Melissa Joan Hart, connue pour ses rôles dans Sabrina l’apprentie sorcière et A Merry Little Ex-Mas, a activement inculqué une culture du don au sein de sa famille. Marié au musicien Mark Wilkerson depuis 2003, le couple a trois fils : Mason (né en 2006), Braydon (né en 2008) et Tucker (né en 2012). L’approche de Hart va au-delà de la générosité saisonnière ; c’est un engagement tout au long de l’année intégré à leur style de vie.
Partenariat avec World Vision pour un impact mondial
Depuis 2019, Hart collabore avec World Vision, parrainant trois filles en vue d’avoir trois fils. Elle décrit l’organisation comme répondant à un besoin personnel d’engagement mondial significatif. L’implication de la famille s’est approfondie avec des voyages pour constater l’impact, d’abord en 2019 puis à nouveau en 2023. Ces visites ont révélé la complexité des projets de Vision Mondiale : identifier les familles dans le besoin et fournir une aide ciblée.
Une anecdote illustre sa prise de décision : elle a choisi un enfant parrainé en partie à cause d’un anniversaire commun. Ce détail apparemment infime souligne un lien personnel qui motive son engagement.
Des besoins fondamentaux aux solutions durables
L’impact du parrainage a été transformateur. Hart raconte comment une famille initialement dépourvue d’installations sanitaires de base et ayant du mal à aller à l’école dispose désormais d’une nouvelle maison, d’un refuge réservé aux filles, de vélos pour le transport, de poulets et d’une ferme de canne à sucre florissante. Un puits a été construit, garantissant un accès à l’eau potable et permettant aux filles d’aller plus facilement à l’école.
Ses fiançailles ne s’arrêtent pas là. Constatant les carences d’une école isolée – surpeuplement et manque de toilettes pour les enseignants – Hart a financé la construction de latrines. Le catalogue de cadeaux de Vision Mondiale proposait des options allant des fournitures médicales au bétail, répondant aux besoins immédiats et favorisant la durabilité à long terme.
Inculquer la charité à ses fils
Hart souligne que l’implication de ses enfants n’est pas passive. Elle les implique activement dans le service, en invitant même l’équipe de football de son fils à se porter volontaire. La clé, dit-elle, est l’interaction directe : “Ne vous contentez pas de mettre une étiquette dessus… Allons à leur rencontre. Allons leur parler.” Elle souligne que l’empathie et les liens humains sont cruciaux, pour aller au-delà des étiquettes superficielles de pauvreté ou d’itinérance.
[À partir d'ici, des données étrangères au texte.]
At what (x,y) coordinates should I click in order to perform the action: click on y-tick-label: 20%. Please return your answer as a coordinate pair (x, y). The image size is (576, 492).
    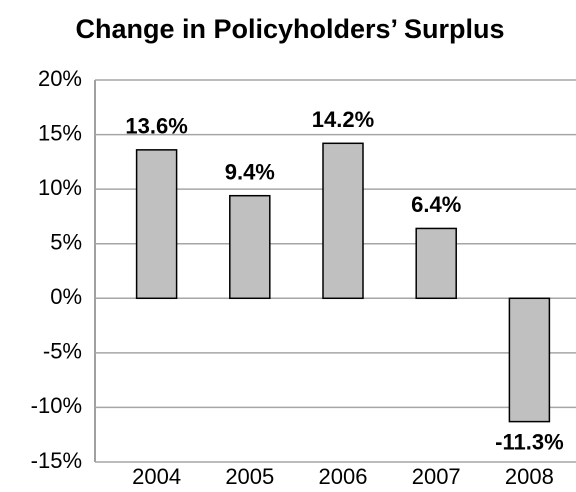
    Looking at the image, I should click on (60, 78).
Équilibrer la technologie et l’engagement dans le monde réel
La parentalité de Hart s’étend à la gestion du temps passé devant un écran. Les téléphones portables ont été retardés jusqu’en huitième année (avec des exceptions basées sur les privilèges acquis), et même alors, l’accès a été progressif : une montre pour enfants avec des contacts limités, puis un téléphone à clapet et enfin un smartphone avec des réseaux sociaux restreints.
Elle encourage également les « pauses cérébrales », reconnaissant les moments où ses enfants ont besoin de se déconnecter. Que ce soit par le sport, les activités de plein air ou simplement en regardant des films ensemble, elle privilégie les liens familiaux plutôt que l’immersion numérique. La philosophie est simple : “Si vous posez votre téléphone et que vous passez du temps avec votre enfant, j’espère qu’il vous rendra la pareille.”
L’approche de Hart ne consiste pas à trouver du temps pour la charité ; il s’agit de réussir, et elle pense que cela s’applique à tous les aspects de la vie de famille.
En fin de compte, la famille de Melissa Joan Hart démontre que les dons de bienfaisance et les liens significatifs ne sont pas des efforts distincts mais font partie intégrante d’une vie pleine de sens. L’accent qu’elle met sur l’engagement direct, les solutions durables et la parentalité équilibrée offre un modèle pratique pour élever des jeunes empathiques et activement impliqués.